The resistance arises from several causes:
1. Skin friction, which is the actual friction of the fluid against the surfaces over which it passes.
2. The abrupt changes of direction of the current, at elbows and tees.
3. The movement of one part of the current upon another, in passing around curves.
4. The abrupt changes in velocity, which occur at pockets and enlargements.
5. The formation of whirls or eddies. G. The interference of currents.
Skin Friction. The resistance due to skin friction varies (1) directly as the length of the pipe or flue; (2) inversely as the diameter or length of a side; (3) directly as the square of the velocity. Hence, other things being equal, the pipe should be as short as possible; its diameter should be as large as possible, and the quantity passing through it in a given time should be as small as circumstances will permit. The last consideration is the most important of all, since, if the quantity passing through a given pipe is doubled, the velocity is also doubled, and the resistance is increased 22, or 4 times.
The condition of the pipe itself, whether smooth or rough, also affects the force required to overcome the friction, a smooth pipe offering less resistance than a rough one. Hence, metal pipes are to be preferred, in this respect, to brick conduits. A polished pipe offers less resistance than a smooth one not polished. A pipe or flue having its inside covered with soot offers much greater resistance than a similar pipe that is clean.
Resistance From Changes Of Direction. When a current of air encounters an obstacle, the particles composing it are compelled to deflect from their normal direction and to move sideways sufficiently to pass by the obstruction, consequently the current loses some of its kinetic energy.
When a current is compelled to change its direction abruptly, the particles tend to move as shown in Fig. 3. An area of high pressure will be formed at a, and another of correspondingly low pressure at b. The effective area of the pipe or conduit will be reduced at c, and the velocity of the fluid will be greater at that point than at e and d. Thus, the force which is spent in maintaining the abnormal pressures at a and b, and in imparting the increase of velocity at c, is all wasted.
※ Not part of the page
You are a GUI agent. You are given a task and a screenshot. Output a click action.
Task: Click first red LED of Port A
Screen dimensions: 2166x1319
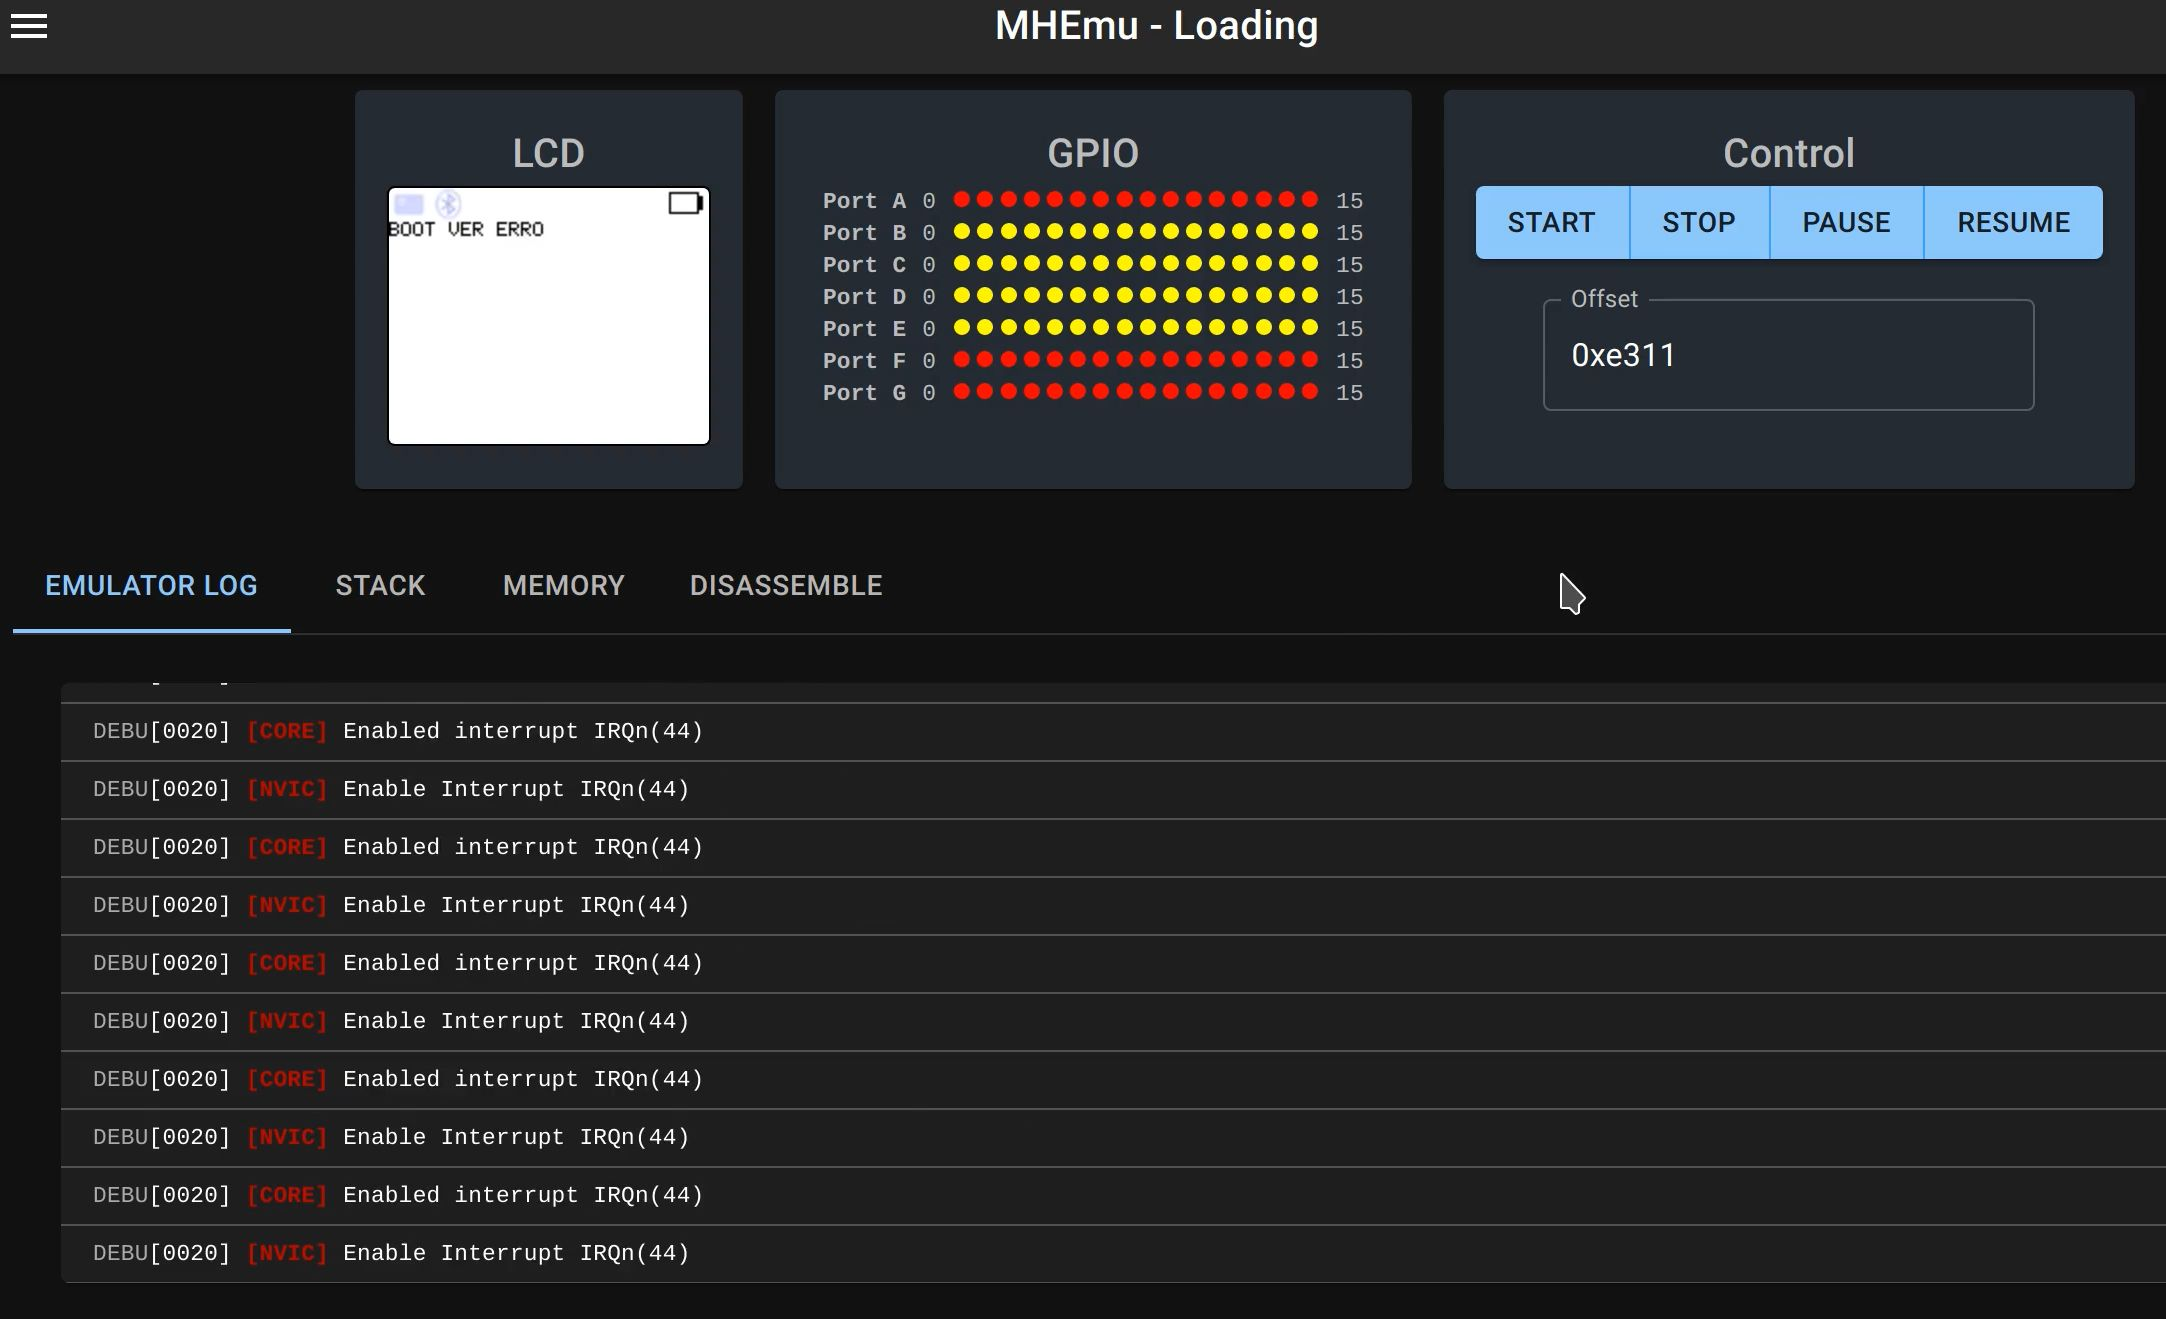pos(961,199)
Effects Produced By-Curves. If the turn is less abrupt, as in Fig. 4, the waste of energy is considerably reduced. The tendency to form high and low pressure areas, as in Fig. 3, is nearly destroyed. But the particles of the fluid are still compelled to slide over one another. Thus, the particles at A and B will reach the points a and b, respectively, at the same time, if they travel equal distances in equal time. The power which is expended in sliding the particles of fluid upon one another is wasted.
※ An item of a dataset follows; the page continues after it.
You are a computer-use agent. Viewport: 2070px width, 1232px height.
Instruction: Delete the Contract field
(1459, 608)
This loss cannot be avoided, whether the turn be made sharply, as in Fig. 3, on a small radius, as in Fig. 4, or on a long radius, as in Fig. 5. But the time which is afforded for making the change of direction (the velocity being the same in each case) is much greater in Fig. 5 than in either of the others. The force which is required to deflect a moving body from its normal path is inversely proportional to the square of the time in which the change of direction is made. Hence, if the change of direction is made in 2 seconds in Fig. 4, and in 4 seconds in Fig. 5, then 42 ÷22 = 4 times as much force will be required when turning the curve of shorter radius.
Interference Of Currents. The effect of opposing currents is shown in Fig. 6. This illustrates the formation of what is called the contracted vein. The branch A is attached at right angles to a tank or reservoir B. It will be seen that the particles which move on the lines 1 and 7 would collide if their motion were continued, and would destroy each other's motion. Their energy is spent, however, in deflecting the other parts of the current somewhat out of their course. The effect of the opposition of the various currents is to reduce the effective diameter of the stream at a to less than the diameter of the branch A. Consequently, the amount of fluid which will be delivered through the branch will be less than it should be. The trouble may be remedied by providing the branch with a mouthpiece which is curved so as to properly guide the' parts of the current, as shown in Fig. 7. The branch will then discharge to its full capacity.